[Data excerpts Boundary: Start]

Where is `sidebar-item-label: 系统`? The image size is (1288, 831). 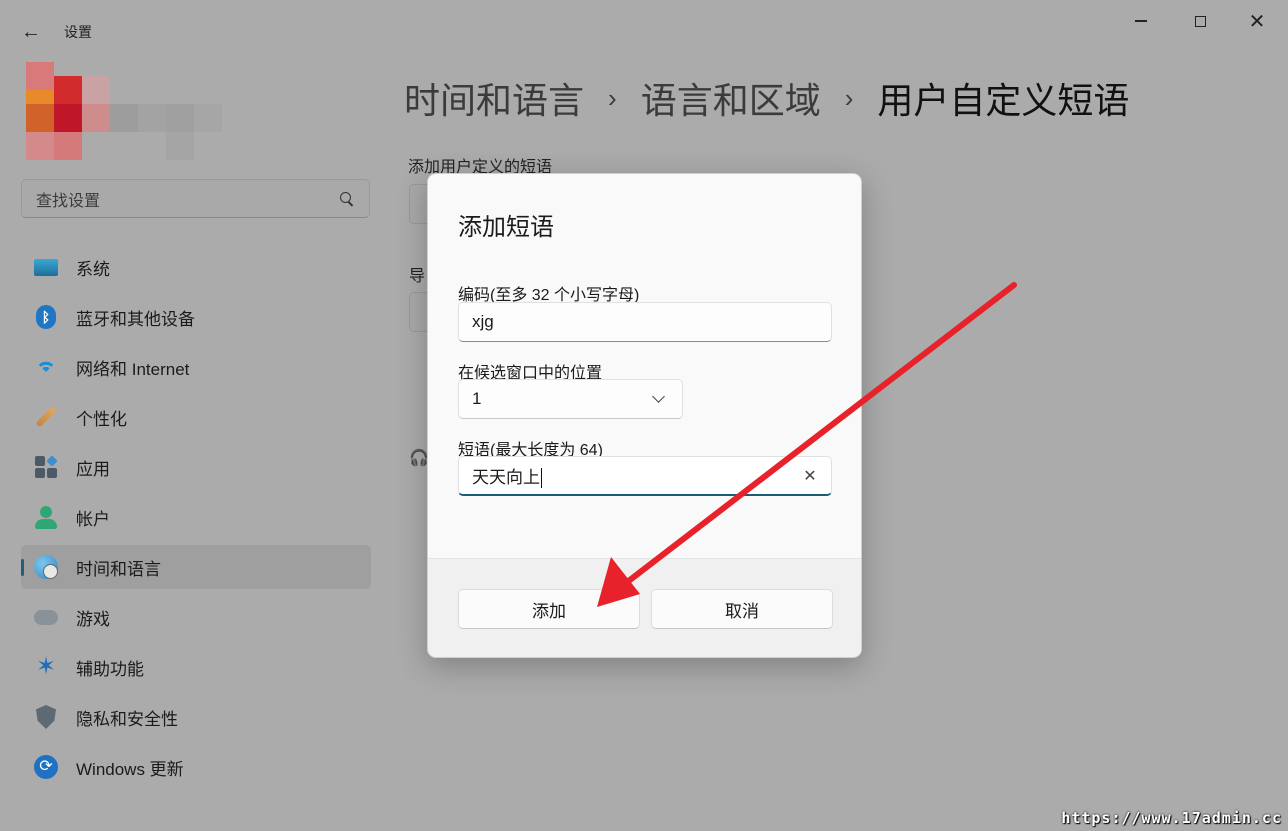 sidebar-item-label: 系统 is located at coordinates (93, 269).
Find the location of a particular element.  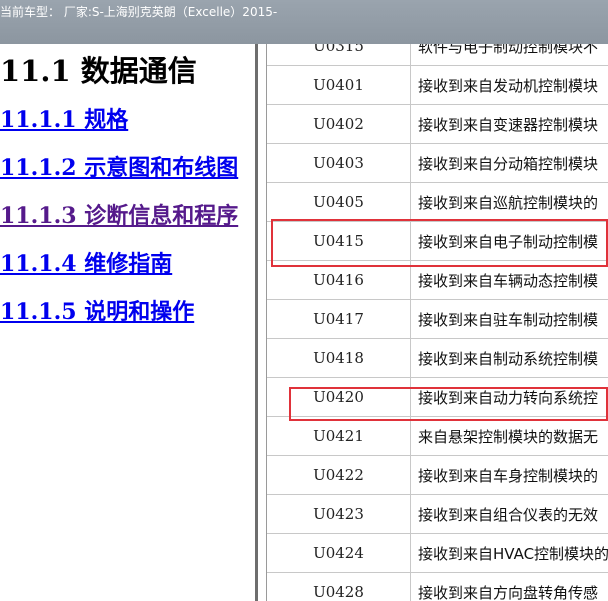

toc-link-description-operation: 11.1.5 说明和操作 is located at coordinates (97, 310).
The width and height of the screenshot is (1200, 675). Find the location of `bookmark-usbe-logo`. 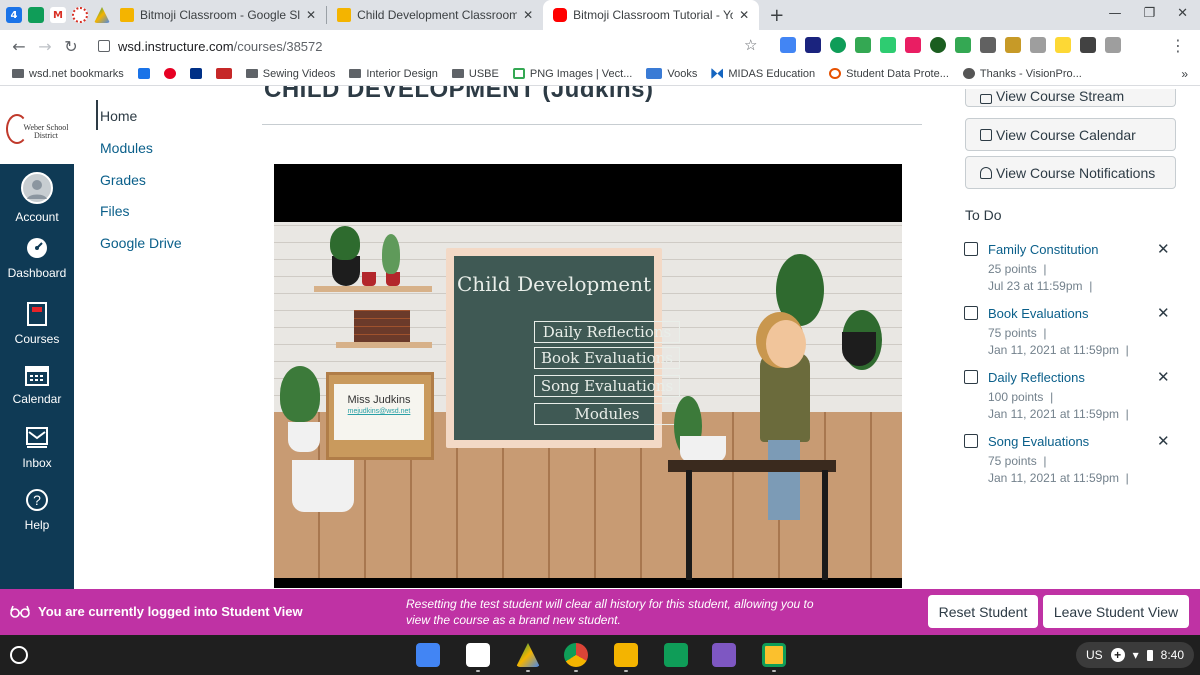

bookmark-usbe-logo is located at coordinates (224, 74).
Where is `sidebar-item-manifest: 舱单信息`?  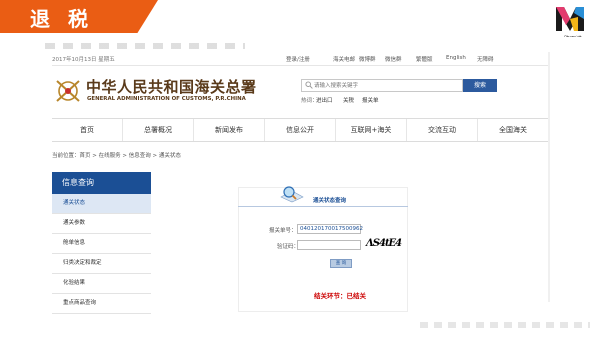
sidebar-item-manifest: 舱单信息 is located at coordinates (102, 244).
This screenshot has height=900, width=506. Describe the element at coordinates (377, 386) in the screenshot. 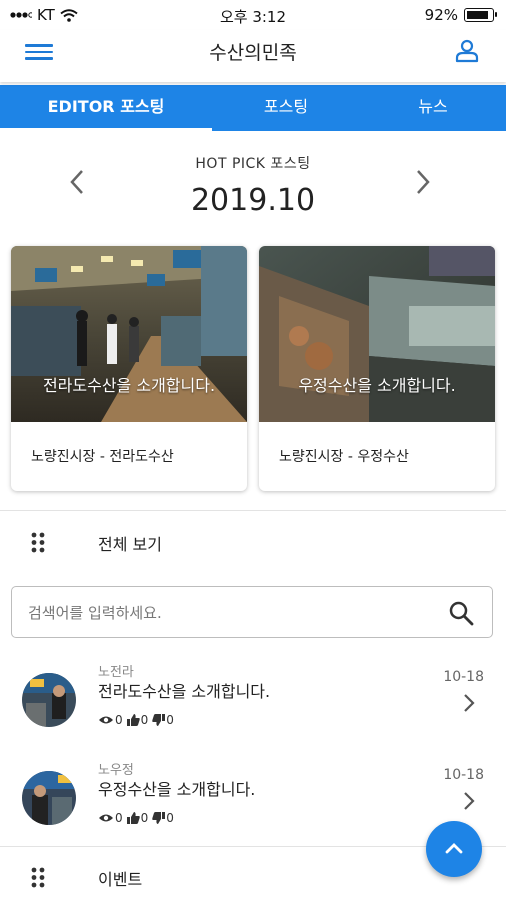

I see `card-caption: 우정수산을 소개합니다.` at that location.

[Data excerpts Boundary: End]

▶ **What is needed**
Reproduce the entries above verbatim, from the line containing "This screenshot has" through the final line of the entries, omitting the pictures.

▶ **Exercise response**
This screenshot has height=900, width=506. Describe the element at coordinates (377, 386) in the screenshot. 

I see `card-caption: 우정수산을 소개합니다.` at that location.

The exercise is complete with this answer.